We have to remove the output MEDV from the input to the PCA.

In [None]:
pca = PCA(n_components=13)
X = data_std.drop('MEDV',axis=1)
X_pca = pca.fit_transform(X)

Now we will create a new data with principal components as input variables and MEDV as output variable.

In [None]:
data_std_pca = pd.DataFrame(X_pca,columns=['PCA1','PCA2','PCA3','PCA4','PCA5','PCA6','PCA7','PCA8','PCA9','PCA10','PCA11','PCA12','PCA13'])
data_std_pca['MEDV'] = data_std['MEDV']

PCA was intended to reduce multicollinearity. Let's check it out.

In [None]:
fig = plt.figure(figsize=(12,8))
ax = fig.add_subplot(111)
sns.heatmap(data_std_pca.corr(),annot=True)

The correlation matrix shows that the PCA components are not dependent on each other.

MEDV is linearly dependent on the first 3 PCA variables. Then the linear dependence decreases greatly.

The distribution functions of the PCA variables are different from the original ones.

In [None]:
pos = 1
fig = plt.figure(figsize=(12,16))
for i in data_std_pca.columns:
    ax = fig.add_subplot(7,2, pos)
    pos = pos + 1
    sns.histplot(data_std_pca[i],ax=ax, kde=True)
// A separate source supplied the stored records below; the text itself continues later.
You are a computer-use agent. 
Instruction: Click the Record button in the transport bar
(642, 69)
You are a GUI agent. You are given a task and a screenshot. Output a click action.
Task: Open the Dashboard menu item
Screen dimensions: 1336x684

## Linear model of all PCA variables 
We again divide the data into training and test data.

In [None]:
X = np.array(data_std_pca.drop('MEDV',axis=1))
Y = np.array(data_std_pca['MEDV'])
X_train, X_test, Y_train, Y_test = train_test_split(X, Y, test_size=0.2)

We create a linear model.

In [None]:
lr = LinearRegression()
lr.fit(X_train, Y_train)

Model validation for training data

In [None]:
Y_pred = lr.predict(X_train)
r2 = r2_score(Y_train, Y_pred)
rmse = np.sqrt(mean_squared_error(Y_train, Y_pred))

print(f"R2 score: {r2}")
print(f"RMSE: {rmse}")

Model validation for test data

In [None]:
Y_pred = lr.predict(X_test)
r2 = r2_score(Y_test, Y_pred)
rmse = np.sqrt(mean_squared_error(Y_test, Y_pred))

print(f"R2 score: {r2}")
print(f"RMSE: {rmse}")

The resulting model from the PCA variables is slightly better than the original linear model from the original variables.

## Linear model of 6 PCA variables
PCA can also be used for dimensionality reduction. 

So we create a model that has only 6 variables instead of 13 input variables.

In [None]:
lr = LinearRegression()
lr.fit(X_train[:,0:6], Y_train)

Model validation on training data.

In [None]:
Y_pred = lr.predict(X_train[:,0:6])
r2 = r2_score(Y_train, Y_pred)
rmse = np.sqrt(mean_squared_error(Y_train, Y_pred))

print(f"R2 score: {r2}")
print(f"RMSE: {rmse}")

Model validation on test data

In [None]:
Y_pred = lr.predict(X_test[:,0:6])
r2 = r2_score(Y_test, Y_pred)
rmse = np.sqrt(mean_squared_error(Y_test, Y_pred))

print(f"R2 score: {r2}")
print(f"RMSE: {rmse}")

As expected, the precision of the reduced model is slightly lower. On the other hand, the model is smaller.